The task.
All lines from the one containing "Image resolution: width=373" through the end of the data below are to be transcribed exactly. Leave out the rest.

╔══

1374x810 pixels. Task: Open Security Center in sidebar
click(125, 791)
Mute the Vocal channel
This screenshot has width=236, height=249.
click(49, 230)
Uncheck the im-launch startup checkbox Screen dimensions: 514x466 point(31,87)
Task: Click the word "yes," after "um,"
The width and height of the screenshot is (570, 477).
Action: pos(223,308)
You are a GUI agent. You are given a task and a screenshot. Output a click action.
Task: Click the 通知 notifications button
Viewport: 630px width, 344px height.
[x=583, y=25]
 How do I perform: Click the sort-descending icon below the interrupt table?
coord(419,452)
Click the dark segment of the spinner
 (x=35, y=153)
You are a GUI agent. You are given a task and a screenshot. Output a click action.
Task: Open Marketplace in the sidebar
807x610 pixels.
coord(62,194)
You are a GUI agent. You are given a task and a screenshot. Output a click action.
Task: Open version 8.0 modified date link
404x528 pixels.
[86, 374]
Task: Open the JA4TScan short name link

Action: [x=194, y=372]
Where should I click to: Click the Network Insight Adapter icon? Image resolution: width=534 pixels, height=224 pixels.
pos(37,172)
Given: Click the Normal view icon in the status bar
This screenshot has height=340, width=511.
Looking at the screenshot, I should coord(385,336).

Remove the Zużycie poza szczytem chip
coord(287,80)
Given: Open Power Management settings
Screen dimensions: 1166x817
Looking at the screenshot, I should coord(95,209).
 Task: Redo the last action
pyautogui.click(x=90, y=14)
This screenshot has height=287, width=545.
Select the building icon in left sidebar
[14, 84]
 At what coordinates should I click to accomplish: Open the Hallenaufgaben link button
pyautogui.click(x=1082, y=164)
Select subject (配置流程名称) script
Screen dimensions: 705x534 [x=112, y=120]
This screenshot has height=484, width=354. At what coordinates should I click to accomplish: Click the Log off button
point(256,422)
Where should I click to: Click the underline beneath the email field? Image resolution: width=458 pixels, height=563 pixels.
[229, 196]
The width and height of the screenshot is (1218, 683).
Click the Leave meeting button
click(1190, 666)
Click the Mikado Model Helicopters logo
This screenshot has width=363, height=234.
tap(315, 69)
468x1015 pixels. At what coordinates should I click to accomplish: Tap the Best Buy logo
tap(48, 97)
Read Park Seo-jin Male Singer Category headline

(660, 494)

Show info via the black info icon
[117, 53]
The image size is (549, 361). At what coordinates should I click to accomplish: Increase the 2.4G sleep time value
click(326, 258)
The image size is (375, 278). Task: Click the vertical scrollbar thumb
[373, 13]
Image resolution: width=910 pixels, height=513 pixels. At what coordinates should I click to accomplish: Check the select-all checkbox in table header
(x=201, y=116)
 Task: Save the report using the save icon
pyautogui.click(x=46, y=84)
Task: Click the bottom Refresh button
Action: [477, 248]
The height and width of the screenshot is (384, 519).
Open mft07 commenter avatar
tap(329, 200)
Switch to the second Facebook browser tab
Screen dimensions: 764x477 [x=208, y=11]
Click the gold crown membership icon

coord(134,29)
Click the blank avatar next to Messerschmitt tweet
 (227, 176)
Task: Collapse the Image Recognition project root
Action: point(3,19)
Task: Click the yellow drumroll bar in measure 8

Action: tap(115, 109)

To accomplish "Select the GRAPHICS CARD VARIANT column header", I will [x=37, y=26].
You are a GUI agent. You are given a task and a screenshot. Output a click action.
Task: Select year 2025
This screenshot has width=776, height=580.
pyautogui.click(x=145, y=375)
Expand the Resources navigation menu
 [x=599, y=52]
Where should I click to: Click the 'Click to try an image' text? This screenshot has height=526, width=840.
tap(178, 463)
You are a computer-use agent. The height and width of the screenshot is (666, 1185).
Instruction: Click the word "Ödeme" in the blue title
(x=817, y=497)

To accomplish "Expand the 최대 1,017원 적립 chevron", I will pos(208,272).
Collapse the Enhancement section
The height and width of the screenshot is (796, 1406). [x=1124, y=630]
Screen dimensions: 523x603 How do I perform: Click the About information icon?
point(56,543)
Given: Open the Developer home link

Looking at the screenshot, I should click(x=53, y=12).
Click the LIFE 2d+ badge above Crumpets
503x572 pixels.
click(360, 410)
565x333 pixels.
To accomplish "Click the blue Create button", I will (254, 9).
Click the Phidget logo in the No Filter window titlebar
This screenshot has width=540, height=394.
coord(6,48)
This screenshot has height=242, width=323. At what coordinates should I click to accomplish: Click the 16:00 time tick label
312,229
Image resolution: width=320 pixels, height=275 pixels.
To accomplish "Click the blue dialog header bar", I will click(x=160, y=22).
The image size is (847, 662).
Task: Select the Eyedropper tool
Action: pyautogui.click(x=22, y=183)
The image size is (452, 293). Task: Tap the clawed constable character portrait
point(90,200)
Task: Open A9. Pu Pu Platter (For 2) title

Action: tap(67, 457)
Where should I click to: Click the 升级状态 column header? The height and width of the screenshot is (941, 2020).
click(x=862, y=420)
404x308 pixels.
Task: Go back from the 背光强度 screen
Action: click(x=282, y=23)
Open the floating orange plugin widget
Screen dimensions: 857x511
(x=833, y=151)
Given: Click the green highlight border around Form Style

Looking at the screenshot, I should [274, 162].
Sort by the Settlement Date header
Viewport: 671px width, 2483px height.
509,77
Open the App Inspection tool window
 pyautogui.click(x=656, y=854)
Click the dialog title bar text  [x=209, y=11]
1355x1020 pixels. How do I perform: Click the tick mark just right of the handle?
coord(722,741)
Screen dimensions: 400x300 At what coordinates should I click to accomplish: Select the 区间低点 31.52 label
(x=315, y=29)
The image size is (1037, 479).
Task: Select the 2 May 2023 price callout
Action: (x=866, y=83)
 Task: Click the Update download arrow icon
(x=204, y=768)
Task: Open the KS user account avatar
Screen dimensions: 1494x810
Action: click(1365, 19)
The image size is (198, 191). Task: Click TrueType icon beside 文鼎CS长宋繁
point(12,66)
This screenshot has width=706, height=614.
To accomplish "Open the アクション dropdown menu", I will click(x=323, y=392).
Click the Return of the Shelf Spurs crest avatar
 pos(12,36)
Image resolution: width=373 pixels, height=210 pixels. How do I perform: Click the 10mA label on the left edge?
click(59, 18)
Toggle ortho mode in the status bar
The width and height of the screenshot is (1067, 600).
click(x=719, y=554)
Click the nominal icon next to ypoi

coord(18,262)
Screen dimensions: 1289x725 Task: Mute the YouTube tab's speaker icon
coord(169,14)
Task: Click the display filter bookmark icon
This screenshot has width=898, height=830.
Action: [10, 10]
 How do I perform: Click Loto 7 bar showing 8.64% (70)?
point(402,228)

╚══

Result for this task.
Image resolution: width=373 pixels, height=210 pixels. How do I perform: Click the 10mA label on the left edge?
click(59, 18)
Toggle ortho mode in the status bar
The width and height of the screenshot is (1067, 600).
click(x=719, y=554)
Click the nominal icon next to ypoi

coord(18,262)
Screen dimensions: 1289x725 Task: Mute the YouTube tab's speaker icon
coord(169,14)
Task: Click the display filter bookmark icon
This screenshot has width=898, height=830.
Action: [10, 10]
 How do I perform: Click Loto 7 bar showing 8.64% (70)?
point(402,228)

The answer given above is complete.